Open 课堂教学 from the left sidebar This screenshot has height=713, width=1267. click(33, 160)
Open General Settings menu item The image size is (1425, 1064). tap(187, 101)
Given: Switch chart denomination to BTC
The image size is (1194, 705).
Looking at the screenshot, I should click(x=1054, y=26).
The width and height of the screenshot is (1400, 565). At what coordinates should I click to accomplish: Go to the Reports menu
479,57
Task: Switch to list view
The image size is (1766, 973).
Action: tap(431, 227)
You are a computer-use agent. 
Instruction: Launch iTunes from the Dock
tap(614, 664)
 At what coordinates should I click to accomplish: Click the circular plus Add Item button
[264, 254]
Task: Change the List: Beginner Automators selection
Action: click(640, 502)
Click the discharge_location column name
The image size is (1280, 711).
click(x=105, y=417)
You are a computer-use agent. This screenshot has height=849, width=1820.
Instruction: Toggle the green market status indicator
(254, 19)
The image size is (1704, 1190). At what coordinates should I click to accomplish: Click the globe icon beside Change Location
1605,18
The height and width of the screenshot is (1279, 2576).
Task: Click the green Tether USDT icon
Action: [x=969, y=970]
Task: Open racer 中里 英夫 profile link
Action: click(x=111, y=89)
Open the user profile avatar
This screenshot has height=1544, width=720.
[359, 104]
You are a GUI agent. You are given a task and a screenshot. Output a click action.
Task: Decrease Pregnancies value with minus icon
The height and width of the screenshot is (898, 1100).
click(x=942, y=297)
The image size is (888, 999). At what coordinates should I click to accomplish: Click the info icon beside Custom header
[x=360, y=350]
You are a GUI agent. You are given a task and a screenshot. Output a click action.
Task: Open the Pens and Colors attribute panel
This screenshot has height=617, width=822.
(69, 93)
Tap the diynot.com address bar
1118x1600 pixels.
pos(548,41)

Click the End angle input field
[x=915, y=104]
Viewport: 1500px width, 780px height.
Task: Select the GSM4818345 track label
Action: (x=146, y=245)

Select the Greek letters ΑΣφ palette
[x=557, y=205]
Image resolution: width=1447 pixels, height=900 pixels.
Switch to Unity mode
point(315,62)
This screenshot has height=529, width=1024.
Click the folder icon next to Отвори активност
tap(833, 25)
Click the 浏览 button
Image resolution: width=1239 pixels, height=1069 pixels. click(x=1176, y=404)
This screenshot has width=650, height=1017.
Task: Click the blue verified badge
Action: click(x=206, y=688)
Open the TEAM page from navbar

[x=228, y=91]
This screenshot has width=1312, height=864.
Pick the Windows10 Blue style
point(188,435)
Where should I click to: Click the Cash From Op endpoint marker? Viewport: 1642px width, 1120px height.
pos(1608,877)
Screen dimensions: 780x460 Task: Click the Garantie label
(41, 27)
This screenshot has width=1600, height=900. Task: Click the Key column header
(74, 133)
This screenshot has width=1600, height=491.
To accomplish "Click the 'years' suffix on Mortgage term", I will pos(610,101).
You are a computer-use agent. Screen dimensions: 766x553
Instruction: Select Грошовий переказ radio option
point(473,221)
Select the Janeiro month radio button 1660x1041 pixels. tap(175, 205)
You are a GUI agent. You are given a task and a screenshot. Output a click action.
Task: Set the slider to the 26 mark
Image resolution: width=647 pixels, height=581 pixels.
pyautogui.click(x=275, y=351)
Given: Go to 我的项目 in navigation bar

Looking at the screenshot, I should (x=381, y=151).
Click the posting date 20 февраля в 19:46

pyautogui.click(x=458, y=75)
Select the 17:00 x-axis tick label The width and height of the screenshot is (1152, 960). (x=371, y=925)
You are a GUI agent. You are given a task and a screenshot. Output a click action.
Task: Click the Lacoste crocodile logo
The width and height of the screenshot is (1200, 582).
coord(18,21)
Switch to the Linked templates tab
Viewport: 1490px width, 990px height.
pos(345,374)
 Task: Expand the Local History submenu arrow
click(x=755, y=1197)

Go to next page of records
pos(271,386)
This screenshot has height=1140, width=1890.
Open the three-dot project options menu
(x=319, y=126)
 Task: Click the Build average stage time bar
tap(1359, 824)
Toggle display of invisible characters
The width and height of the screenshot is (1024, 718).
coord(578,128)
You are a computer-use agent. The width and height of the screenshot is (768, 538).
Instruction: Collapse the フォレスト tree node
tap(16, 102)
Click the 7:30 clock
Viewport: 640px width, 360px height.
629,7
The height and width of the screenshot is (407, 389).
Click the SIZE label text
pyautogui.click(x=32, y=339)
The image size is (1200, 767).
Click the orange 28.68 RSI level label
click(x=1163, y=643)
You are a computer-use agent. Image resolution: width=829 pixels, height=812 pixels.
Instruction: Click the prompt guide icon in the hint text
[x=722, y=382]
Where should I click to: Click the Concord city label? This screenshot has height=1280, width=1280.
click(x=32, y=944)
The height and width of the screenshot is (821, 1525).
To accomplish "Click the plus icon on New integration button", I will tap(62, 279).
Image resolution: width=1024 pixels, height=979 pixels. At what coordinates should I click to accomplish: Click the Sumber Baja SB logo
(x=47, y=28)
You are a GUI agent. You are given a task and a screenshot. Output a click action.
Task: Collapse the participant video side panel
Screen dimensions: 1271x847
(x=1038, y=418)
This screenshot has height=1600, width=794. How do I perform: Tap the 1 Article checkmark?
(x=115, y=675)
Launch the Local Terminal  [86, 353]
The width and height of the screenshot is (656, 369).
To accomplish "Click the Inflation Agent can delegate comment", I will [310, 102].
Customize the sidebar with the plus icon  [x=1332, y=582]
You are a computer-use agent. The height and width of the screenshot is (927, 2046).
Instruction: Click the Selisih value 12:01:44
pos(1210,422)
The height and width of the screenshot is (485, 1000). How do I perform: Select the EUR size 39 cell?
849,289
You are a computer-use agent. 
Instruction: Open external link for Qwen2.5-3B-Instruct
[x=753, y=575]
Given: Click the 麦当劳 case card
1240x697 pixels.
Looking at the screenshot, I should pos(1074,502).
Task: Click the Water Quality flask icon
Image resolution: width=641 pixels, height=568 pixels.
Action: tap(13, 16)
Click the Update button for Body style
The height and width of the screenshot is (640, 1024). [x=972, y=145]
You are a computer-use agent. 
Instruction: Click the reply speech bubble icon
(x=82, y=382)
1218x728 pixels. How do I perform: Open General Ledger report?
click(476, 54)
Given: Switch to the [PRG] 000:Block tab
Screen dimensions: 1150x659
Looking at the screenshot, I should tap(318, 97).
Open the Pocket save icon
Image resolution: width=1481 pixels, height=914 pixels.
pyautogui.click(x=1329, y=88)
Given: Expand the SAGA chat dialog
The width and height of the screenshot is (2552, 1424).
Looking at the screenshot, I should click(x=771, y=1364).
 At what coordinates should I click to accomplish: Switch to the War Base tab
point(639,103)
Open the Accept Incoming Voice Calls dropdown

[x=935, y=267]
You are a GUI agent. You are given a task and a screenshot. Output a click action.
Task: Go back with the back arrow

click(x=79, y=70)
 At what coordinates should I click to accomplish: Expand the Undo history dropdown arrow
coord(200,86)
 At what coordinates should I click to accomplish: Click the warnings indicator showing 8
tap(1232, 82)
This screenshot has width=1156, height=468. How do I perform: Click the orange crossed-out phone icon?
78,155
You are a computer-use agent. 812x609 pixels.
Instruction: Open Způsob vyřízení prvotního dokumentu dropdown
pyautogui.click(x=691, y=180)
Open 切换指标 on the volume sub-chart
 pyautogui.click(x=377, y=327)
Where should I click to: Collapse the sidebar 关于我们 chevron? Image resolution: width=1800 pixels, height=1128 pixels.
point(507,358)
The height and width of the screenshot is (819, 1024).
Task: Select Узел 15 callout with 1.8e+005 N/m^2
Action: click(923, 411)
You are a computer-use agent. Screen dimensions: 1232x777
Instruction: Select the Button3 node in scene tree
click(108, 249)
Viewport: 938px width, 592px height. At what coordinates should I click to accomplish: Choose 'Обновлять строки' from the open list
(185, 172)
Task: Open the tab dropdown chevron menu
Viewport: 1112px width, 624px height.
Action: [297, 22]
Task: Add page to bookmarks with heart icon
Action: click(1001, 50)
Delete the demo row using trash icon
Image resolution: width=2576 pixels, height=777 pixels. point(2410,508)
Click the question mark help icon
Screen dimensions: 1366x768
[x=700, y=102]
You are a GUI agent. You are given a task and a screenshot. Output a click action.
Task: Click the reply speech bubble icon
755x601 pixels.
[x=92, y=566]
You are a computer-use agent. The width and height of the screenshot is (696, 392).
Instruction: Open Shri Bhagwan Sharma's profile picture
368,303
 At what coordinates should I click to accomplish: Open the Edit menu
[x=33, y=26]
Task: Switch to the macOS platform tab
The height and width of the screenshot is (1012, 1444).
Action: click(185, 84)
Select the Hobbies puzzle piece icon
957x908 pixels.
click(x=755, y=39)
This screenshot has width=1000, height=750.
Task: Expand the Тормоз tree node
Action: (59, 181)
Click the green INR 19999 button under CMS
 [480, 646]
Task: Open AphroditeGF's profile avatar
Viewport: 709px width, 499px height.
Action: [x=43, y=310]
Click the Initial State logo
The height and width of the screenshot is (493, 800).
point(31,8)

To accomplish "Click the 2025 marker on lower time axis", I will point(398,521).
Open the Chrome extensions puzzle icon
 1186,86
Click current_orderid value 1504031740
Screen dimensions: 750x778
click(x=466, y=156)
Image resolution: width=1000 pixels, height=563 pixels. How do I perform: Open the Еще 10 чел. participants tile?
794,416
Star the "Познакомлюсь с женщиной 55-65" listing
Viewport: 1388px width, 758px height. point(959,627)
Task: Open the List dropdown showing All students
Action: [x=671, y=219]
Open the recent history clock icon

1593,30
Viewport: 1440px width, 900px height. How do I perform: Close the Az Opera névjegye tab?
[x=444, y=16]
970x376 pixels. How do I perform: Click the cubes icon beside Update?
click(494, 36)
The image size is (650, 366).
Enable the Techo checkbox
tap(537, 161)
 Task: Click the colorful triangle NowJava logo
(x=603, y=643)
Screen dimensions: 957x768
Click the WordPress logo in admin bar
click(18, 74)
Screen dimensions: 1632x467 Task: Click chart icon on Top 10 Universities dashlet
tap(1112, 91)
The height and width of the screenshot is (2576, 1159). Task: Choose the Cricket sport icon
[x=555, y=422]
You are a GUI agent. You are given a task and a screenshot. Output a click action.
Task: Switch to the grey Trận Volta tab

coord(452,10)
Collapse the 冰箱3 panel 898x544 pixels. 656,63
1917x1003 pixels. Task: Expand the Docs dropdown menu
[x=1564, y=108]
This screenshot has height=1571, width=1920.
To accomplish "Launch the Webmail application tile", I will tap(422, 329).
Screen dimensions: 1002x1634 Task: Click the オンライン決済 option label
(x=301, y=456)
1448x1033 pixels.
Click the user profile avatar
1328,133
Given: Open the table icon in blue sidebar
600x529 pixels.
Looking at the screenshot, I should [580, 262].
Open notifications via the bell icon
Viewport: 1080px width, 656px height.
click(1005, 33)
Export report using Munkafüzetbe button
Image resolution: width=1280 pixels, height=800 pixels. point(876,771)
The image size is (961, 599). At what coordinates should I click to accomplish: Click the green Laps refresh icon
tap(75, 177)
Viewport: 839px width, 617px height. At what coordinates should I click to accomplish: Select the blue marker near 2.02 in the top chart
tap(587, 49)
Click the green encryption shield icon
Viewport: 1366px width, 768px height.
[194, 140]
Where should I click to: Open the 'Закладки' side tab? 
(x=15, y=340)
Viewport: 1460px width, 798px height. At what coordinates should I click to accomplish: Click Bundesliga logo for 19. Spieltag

---------------

Exercise prompt:
All lines holding the word "panel" must be found in the listing and copied.

Completed exercise:
Task: Open the Pens and Colors attribute panel
Task: Collapse the participant video side panel
Collapse the 冰箱3 panel 898x544 pixels. 656,63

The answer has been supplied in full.